- Relator(a)
- Evandro Pereira Valadao Lopes
- Órgão julgador
- 7ª Turma
- Data do julgamento
- 05/05/2021
- Data de publicação
- 21/05/2021
TST – Embargos de Declaração 0100020-39.2017.5.01.0005, Rel. Evandro Pereira Valadao Lopes, 7ª Turma, j. 05/05/2021, p. 21/05/2021
EMENTA: EMBARGOS DE DECLARAÇÃO. AGRAVO INTERNO. RECURSO DE REVISTA. I. Os embargos de declaração têm sua finalidade claramente direcionada (art. 897-A da CLT), limitando-se a corrigir defeitos meramente formais na decisão embargada; a aperfeiçoá-la, suprindo omissão ou eliminando contradição porventura existente na decisão; assim como a sanar manifesto equívoco no exame dos pressupostos extrínsecos do recurso. É certo, ainda, que a aplicação supletiva do art. 1.022 do CPC de 2015 ampliou o escopo dos embargos de declaração, que passou a abranger a possibilidade de suprir omissão quanto à tese firmada em casos repetitivos ou em incidente de assunção de competência, bem como de sanar os vícios de fundamentação referidos no art. 489, § 1º, do CPC de 2015. A interposição de embargos de declaração de caráter infringente, destinados à correção de suposto erro de julgamento ( error in judicando ), não encontra amparo nas normas que regem essa via recursal.

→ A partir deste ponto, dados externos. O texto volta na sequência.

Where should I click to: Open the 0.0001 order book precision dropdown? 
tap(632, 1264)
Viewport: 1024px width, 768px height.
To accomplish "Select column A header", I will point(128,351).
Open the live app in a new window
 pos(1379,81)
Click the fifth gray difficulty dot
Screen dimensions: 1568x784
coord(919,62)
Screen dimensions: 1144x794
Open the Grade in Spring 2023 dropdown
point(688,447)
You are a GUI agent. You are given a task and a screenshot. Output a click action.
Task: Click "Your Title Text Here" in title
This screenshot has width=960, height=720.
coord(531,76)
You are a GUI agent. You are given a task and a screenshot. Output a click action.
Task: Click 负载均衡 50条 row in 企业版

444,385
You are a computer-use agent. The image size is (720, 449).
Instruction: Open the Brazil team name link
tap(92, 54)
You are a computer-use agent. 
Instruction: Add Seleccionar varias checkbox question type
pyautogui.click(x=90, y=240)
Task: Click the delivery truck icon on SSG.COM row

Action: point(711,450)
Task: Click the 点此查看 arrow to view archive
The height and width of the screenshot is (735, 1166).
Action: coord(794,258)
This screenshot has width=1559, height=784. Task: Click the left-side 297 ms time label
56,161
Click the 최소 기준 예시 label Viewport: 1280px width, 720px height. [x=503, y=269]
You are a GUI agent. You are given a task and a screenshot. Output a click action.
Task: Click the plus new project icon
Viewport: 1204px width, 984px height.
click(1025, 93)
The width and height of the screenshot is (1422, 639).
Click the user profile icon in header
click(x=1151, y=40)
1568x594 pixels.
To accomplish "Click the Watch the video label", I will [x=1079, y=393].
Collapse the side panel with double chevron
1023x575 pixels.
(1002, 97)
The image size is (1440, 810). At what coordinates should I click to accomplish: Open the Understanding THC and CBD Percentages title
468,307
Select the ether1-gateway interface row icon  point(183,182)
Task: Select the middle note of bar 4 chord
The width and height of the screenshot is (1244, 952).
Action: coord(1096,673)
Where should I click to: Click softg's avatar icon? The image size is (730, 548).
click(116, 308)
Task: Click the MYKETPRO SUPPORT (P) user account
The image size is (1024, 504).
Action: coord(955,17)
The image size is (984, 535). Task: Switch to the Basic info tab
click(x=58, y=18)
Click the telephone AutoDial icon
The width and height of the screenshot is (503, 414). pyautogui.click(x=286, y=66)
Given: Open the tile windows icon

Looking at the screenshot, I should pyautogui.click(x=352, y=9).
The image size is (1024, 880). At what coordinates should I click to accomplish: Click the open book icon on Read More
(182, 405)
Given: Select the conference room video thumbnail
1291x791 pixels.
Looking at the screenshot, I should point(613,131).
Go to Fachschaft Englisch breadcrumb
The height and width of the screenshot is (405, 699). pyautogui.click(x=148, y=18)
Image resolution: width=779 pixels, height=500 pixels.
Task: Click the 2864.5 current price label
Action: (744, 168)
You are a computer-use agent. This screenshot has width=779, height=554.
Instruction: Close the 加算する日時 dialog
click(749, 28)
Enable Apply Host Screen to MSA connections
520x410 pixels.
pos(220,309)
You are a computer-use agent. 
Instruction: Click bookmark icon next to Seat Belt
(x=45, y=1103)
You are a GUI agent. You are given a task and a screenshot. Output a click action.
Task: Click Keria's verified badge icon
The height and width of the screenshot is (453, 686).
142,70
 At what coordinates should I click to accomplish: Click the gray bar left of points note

II. No caso dos autos, a questão da responsabilização subsidiária da parte embargante foi analisada de forma clara, expressa e coerente, inclusive, assentando-se que a decisão se baseou em precedente que teve sua repercussão geral reconhecida pela Suprema Corte (tema 246), no julgamento dos Embargos E-RR-925-07.2016.5.05.0281 pela SBDI-1 desta Corte Superior, que, analisando a questão específica do ônus da prova, passou a perfilhar a diretriz de que incumbe ao ente público o encargo de demonstrar que atendeu às exigências legais de fiscalização do cumprimento das obrigações trabalhistas pela prestadora de serviço, e no posicionamento da maioria da 7ª Turma desta Corte Superior, no sentido de que, havendo o registro no acórdão regional de ausência de prova ou de prova insuficiente de fiscalização ou de que houve culpa da administração pública, há que se impor ou manter, conforme o caso, a condenação subsidiária; sendo que, no presente caso, a condenação subsidiária fundou-se na prova insuficiente de fiscalização, inexistindo conflito entre a decisão agravada e a tese fixada no Tema de Repercussão Geral nº 246. III. Ausentes, portanto, os vícios a que aludem os arts. 897-A da CLT e 1.022 do CPC de 2015. IV. Embargos de declaração conhecidos e não acolhidos. (Tribunal Superior do Trabalho (7ª Turma). Acórdão: 0100020-39.2017.5.01.0005. Relator(a): EVANDRO PEREIRA VALADAO LOPES. Data de julgamento: 05/05/2021. Juntado aos autos em 21/05/2021.)